Task statement: The stretch from the line with "Australia (212, 2019)" through the line with "Adhésion (765, 144)" in the records below: write it out exactly, and nothing else.

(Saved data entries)
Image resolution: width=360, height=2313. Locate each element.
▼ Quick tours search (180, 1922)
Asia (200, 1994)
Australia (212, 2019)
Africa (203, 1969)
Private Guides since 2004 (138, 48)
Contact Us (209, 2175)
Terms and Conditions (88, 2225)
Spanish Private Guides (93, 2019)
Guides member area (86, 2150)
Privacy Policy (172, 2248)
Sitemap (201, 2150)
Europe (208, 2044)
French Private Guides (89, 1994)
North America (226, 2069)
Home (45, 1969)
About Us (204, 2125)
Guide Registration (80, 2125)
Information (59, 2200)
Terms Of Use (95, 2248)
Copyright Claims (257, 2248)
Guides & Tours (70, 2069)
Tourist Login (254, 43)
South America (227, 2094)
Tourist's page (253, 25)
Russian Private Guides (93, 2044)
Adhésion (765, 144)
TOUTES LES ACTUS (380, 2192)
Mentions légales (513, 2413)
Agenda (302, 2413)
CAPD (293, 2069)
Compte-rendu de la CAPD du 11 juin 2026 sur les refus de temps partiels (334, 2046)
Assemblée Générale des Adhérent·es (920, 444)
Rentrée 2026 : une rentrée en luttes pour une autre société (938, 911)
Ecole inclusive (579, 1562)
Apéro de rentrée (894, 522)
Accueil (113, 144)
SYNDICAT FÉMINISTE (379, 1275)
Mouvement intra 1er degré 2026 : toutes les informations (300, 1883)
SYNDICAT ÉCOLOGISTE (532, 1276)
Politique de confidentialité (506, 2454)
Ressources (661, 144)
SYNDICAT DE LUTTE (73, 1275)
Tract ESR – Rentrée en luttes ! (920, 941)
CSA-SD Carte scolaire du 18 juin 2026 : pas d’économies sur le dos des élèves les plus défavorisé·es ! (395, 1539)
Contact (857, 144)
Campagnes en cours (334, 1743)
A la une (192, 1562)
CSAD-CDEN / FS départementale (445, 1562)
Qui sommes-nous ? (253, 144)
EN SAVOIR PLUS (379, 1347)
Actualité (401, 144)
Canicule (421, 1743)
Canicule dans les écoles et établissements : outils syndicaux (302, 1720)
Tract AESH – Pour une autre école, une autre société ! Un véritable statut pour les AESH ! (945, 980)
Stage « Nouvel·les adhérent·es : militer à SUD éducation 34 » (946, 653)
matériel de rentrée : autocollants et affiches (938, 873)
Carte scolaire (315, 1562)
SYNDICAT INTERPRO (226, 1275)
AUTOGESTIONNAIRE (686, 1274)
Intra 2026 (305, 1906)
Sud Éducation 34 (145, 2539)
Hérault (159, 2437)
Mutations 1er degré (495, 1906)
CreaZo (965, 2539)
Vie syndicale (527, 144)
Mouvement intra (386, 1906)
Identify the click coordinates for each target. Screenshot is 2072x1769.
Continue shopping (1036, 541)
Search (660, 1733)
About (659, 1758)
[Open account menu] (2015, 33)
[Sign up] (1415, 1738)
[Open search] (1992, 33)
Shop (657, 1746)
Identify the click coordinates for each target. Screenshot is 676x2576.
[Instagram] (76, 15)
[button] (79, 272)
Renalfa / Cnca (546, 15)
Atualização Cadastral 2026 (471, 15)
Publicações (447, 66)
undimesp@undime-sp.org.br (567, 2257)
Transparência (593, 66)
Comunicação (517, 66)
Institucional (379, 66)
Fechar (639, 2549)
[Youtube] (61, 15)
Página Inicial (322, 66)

Solution for this task:
Australia (212, 2019)
Africa (203, 1969)
Private Guides since 2004 (138, 48)
Contact Us (209, 2175)
Terms and Conditions (88, 2225)
Spanish Private Guides (93, 2019)
Guides member area (86, 2150)
Privacy Policy (172, 2248)
Sitemap (201, 2150)
Europe (208, 2044)
French Private Guides (89, 1994)
North America (226, 2069)
Home (45, 1969)
About Us (204, 2125)
Guide Registration (80, 2125)
Information (59, 2200)
Terms Of Use (95, 2248)
Copyright Claims (257, 2248)
Guides & Tours (70, 2069)
Tourist Login (254, 43)
South America (227, 2094)
Tourist's page (253, 25)
Russian Private Guides (93, 2044)
Adhésion (765, 144)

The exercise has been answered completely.